Голоса стихли, и Сонк подбодрил:
– Валяй, Винк!
– Капитан, у него начала гнить рука. Он был ранен в той схватке – помните драку, когда вас утащили? Боже мой, кажется, это случилось так давно! Рана загноилась. Я пустил ему кровь на следующий день, потом еще через день, а рука почернела. Я предложил вскрыть рану или вообще отнять руку – говорил сто раз, мы все ему говорили, но он не слушался. На пятый день рана стала смердеть. Парни держали его, а я срезал бо́льшую часть того, что гнило, но толку не добился. Я знал, что это не поможет, но кое-кто считал, что попробовать стоит. Несколько раз приходил этот негодяй, желторылый лекарь, но ничего не смог сделать. Крысеныш протянул еще день или два, но огневица взяла свое, и он начал буйствовать в бреду. Перед тем, как он отдал концы, нам даже пришлось его связать.
– Это правда, капитан, – подтвердил Сонк, смачно почесываясь. – Мы должны были его связать.
– А что стало с его телом? – спросил Блэкторн.
– Они отнесли его на гору и там сожгли. Мы хотели устроить ему и адмиралу настоящее христианское погребение, но они не дали. Сожгли их.
Наступила тишина.
– Вы так и не выпили с нами, капитан!
Блэкторн поднес кубок ко рту и попробовал: сосуд был такой грязный, что его чуть не стошнило, сивушный спирт ожег ему горло. Запах немытых тел и пропотевшего, нестираного белья вдруг вновь ударил ему в нос.

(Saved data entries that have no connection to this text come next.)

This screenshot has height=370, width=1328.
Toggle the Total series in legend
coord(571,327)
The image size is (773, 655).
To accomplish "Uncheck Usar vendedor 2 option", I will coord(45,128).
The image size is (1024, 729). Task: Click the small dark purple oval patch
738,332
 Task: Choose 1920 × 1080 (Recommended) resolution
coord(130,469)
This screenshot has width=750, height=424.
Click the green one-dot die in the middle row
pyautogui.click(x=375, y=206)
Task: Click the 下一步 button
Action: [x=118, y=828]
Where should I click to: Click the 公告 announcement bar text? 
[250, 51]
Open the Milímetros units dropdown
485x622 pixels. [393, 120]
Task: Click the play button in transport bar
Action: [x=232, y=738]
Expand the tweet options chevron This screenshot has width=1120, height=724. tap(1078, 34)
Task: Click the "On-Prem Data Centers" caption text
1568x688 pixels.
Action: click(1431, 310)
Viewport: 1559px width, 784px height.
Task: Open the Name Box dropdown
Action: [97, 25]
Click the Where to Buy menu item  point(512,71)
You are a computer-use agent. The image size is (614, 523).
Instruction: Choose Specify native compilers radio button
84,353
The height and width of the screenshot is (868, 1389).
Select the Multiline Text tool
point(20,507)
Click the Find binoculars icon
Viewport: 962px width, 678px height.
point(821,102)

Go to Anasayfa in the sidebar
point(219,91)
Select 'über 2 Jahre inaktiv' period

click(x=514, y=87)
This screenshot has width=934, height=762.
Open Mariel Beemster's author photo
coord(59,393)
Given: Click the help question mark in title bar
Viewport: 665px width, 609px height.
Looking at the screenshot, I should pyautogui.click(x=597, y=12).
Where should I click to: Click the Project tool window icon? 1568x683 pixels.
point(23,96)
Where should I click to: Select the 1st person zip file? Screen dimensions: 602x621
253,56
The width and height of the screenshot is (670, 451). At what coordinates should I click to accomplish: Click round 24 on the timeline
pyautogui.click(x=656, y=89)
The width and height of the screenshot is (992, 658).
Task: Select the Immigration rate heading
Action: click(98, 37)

– Как грог, капитан? – горделиво осведомился ван Некк.
– Отличный, отличный…
– Расскажи ему, Баккус, расскажи!
– Ну, мы нагнали уже целую бочку. – Ван Некк излучал самодовольство, остальные тоже сияли. – Рис и фрукты, залитые водой, бродят около недели, а потом немного колдовства – и пожалуйте вам! – Толстяк захохотал и с удовольствием почесался. – Конечно, хорошо бы выдержать его годик-другой, но мы выпиваем его быстрее, чем… – Он не договорил. – Вам не по вкусу?